「おねーちゃんっ」
うるさい。耳障り。
「おねーちゃんったらあ」
なによかわいこぶって。
私の妹がよくわからない病気で入院してから3ヵ月になる。
お母さんはずっと妹のことを心配して可愛がる。
私がわがままをいうと怒るのに
妹が言っても怒んない。
そして妹のいないとこで一人泣く。
それだけじゃない。
妹は私からお母さんを取り上げる。
この間小学に入って4回目の運動会があった。
小学校の友達はお母さんが来てるのに
私のお母さんは来なかった。
妹の検査とかぶったから。
大した病気じゃないのに。
妹になりたい。妹になりたい。妹になりたい。
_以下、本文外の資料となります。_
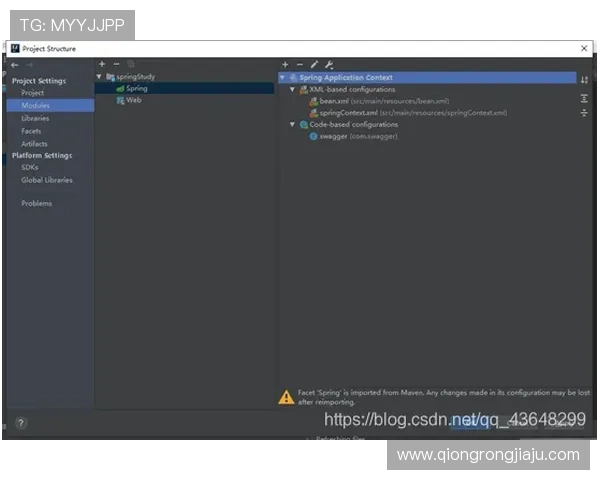
Task: Add a new Spring application context
Action: pyautogui.click(x=285, y=64)
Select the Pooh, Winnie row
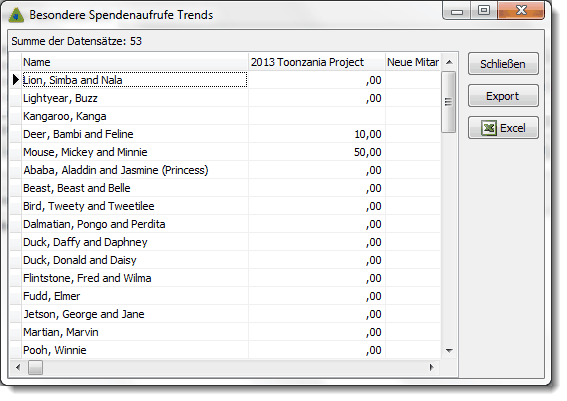This screenshot has width=567, height=401. point(225,350)
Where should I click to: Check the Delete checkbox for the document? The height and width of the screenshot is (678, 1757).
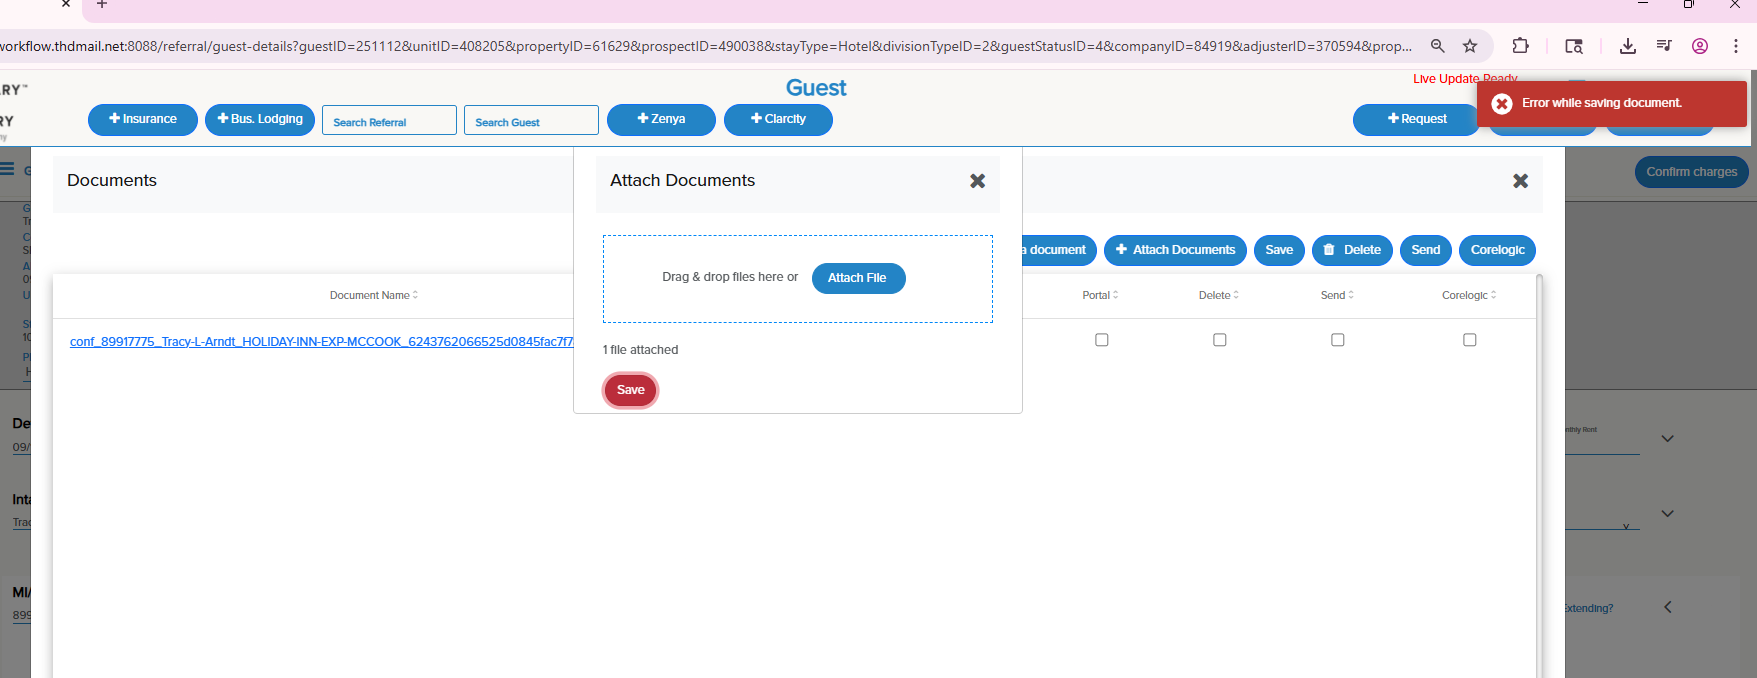[1219, 340]
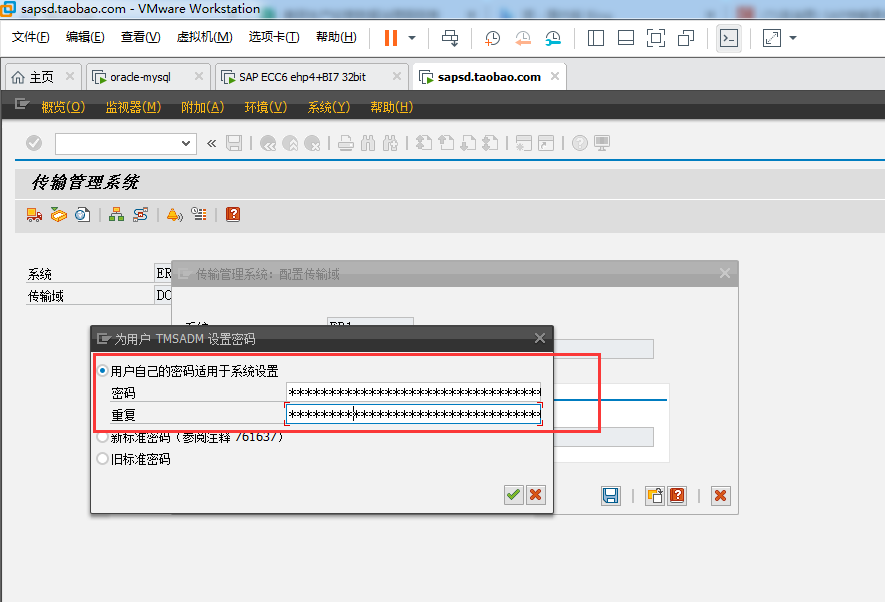Open the transport directory icon
This screenshot has height=602, width=885.
[58, 215]
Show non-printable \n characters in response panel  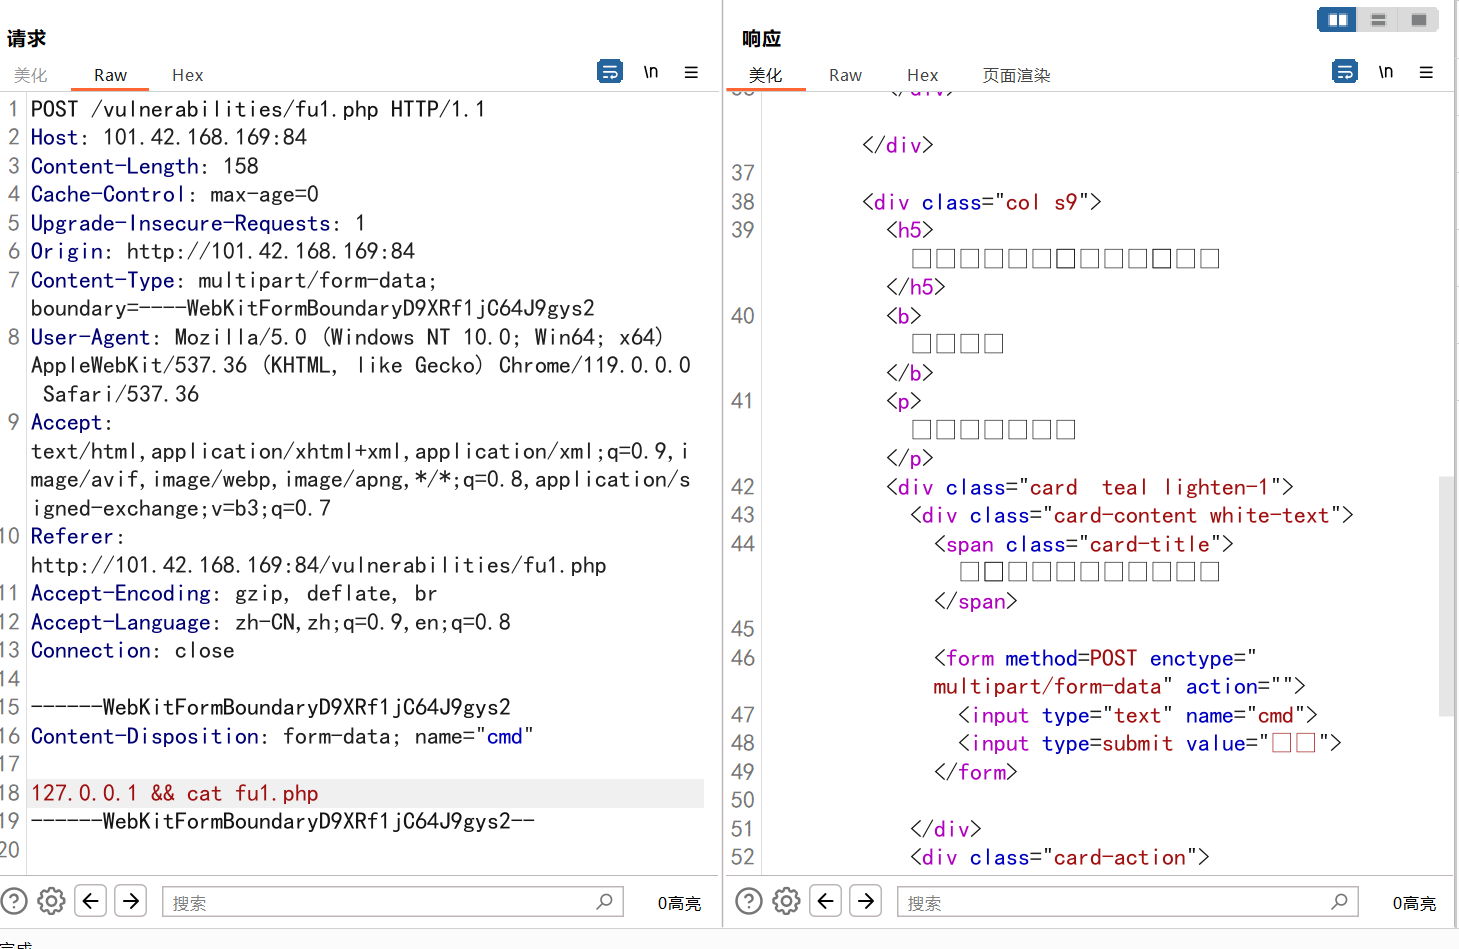click(x=1386, y=72)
妹になりたい………
『じゃあ変わりに……んで。』
耳元で妹の声が聞こえたけど途中聞こえなかった。
その後私の虚ろな目に映ったのは
私に必死で呼びかけるお母さんの涙…
その後ろで笑う私が目に映って…
途切れた。
【解説】
語り手は妹と入れ替わり、
妹の代わりに死んでしまった。
病気の妹にお母さんを取られてしまう。
仕方のないこととはいえ、
小さい頃だとなかなか割り切れることではないこと。